The site lists only 7 hosted games. When we tested, we found some of them inoperative. Others required more than 1 player but always failed to find another player to play with. The “Nexicon Solo” and “Guess Where” were the only games we could try. There is a discussion forum at the site, but with no content and no opportunity to post.
The documentation is extensive, but in places confusing, being written in English by Italians not entirely fluent in English. Some of the English interface for user registration is still in Italian.
With the support of the National Science Foundation and Colorado State University, CitSci.org provides a web-based platform for creating and running scientific projects requiring mass collaboration. It claims nearly 400 projects. They almost all appear to be in the biological sciences, and the service offers “full taxonomic support”, but it claims to welcome projects in all fields. The emphasis is on measurement and plotting of results, rather than on textual data.
The website of CitSci.org has some misbehaving elements, and the descriptions of features include features that the sponsors “hope to” implement, so the maturity and power of the service appear not to be advanced.
Scifabric hosts PYBOSSA projects commercially and also pro bono. The latter service, called Crowdcrafting, is restricted to a subset of PYBOSSA’s functionality, and in our testing it contains major defects. It fails to create a project once the user has completed all the requirements. Most of the 450 projects allegedly hosted there appear to be not really operating. Some are just tests. Others are labeled as having already achieved their objectives and thus not open for participation. Others don’t work.
Mass collaboration on assimilation may be feasible with existing platforms that provide highly dispersed human translation as a service. These include:
- Ackuna (supports only 154 languages)
- Translation Cloud (supports only 80 languages)
- Gengo (supports only 35 languages)
- Transfluent (supports only combinations for which it has translators, e.g. from English into about 100 languages; $0.18 per translated word)
There is a 02010 article by Zaidan and Callison-Burch on crowdsourced translations.
A 02013 article published by Common Sense Advisory describes some business ventures planning to offer such platforms.
A 02013 article by Robert Munro of Idibon reports that some developers of machine translation use mass collaboration to produce training data, something that PanLex could do to get training data from machine parsing of sources (if a the latter existed). Munro also recommends that tasks be disaggregated to the greatest possible extent for quality control, since the difficulty of assessing the quality of performance varies directly with the size and complexity of the task.
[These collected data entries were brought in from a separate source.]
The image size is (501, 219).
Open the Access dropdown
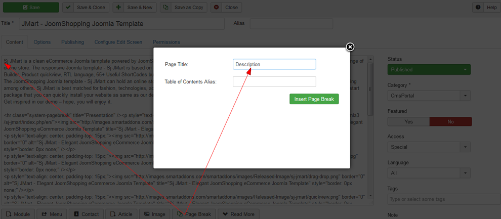429,148
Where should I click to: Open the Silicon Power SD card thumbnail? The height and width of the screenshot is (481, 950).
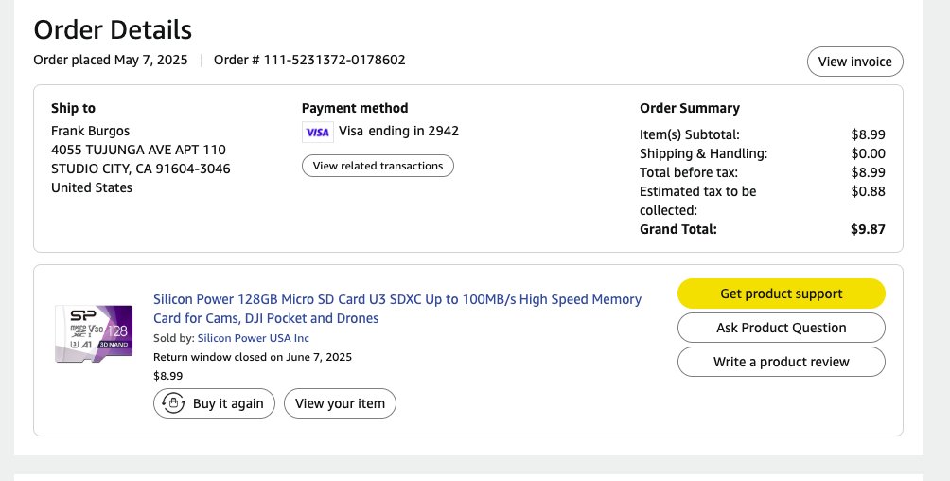[x=93, y=333]
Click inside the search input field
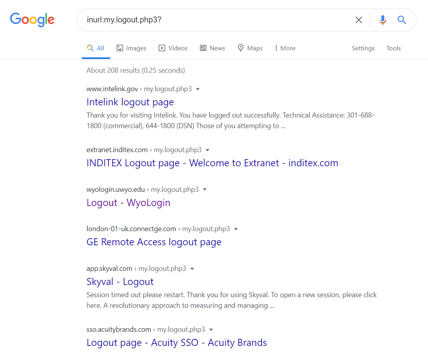 [216, 20]
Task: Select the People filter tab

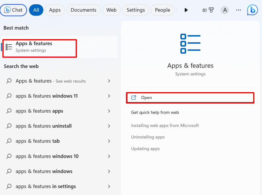Action: pos(162,10)
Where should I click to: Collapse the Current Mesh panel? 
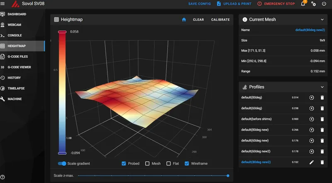click(x=322, y=19)
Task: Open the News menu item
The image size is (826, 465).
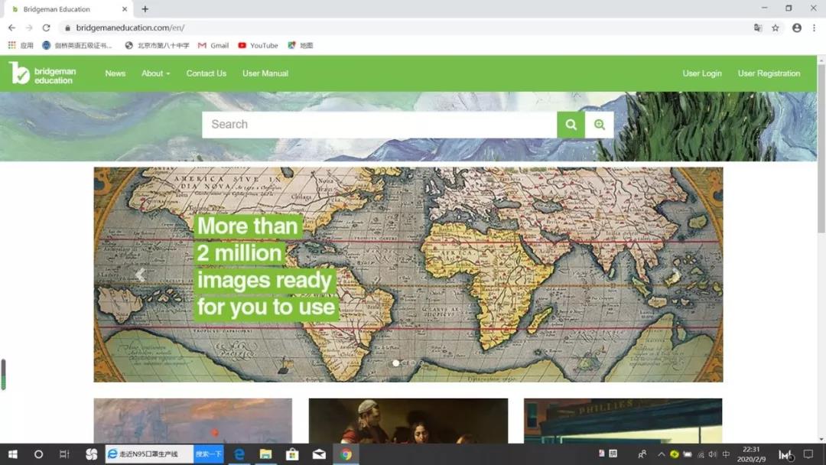Action: point(115,73)
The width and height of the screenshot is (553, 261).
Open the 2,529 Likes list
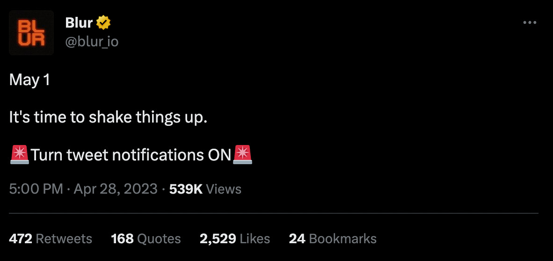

Munro further reports that one approach to quality control is to “intersperse translation tasks with similar kinds of language tasks that can be presented as multiple choice answers” whose answers are known.
A third category is services that can manage specific processes that mass collaboration requires, without managing it in its entirety.
- Task segmentation: e.g., separating the task of translating expression E into language variety L into separately assignable subtasks, (1) producing any translation of E into L, (2) eliminating incorrect translations, (3) partitioning the surviving translations by meaning, and (4) for each meaning selecting the best translation.
- Validation: intelligently analyzing responses to optimize the expense incurred for acquisition of multiple responses to the same task.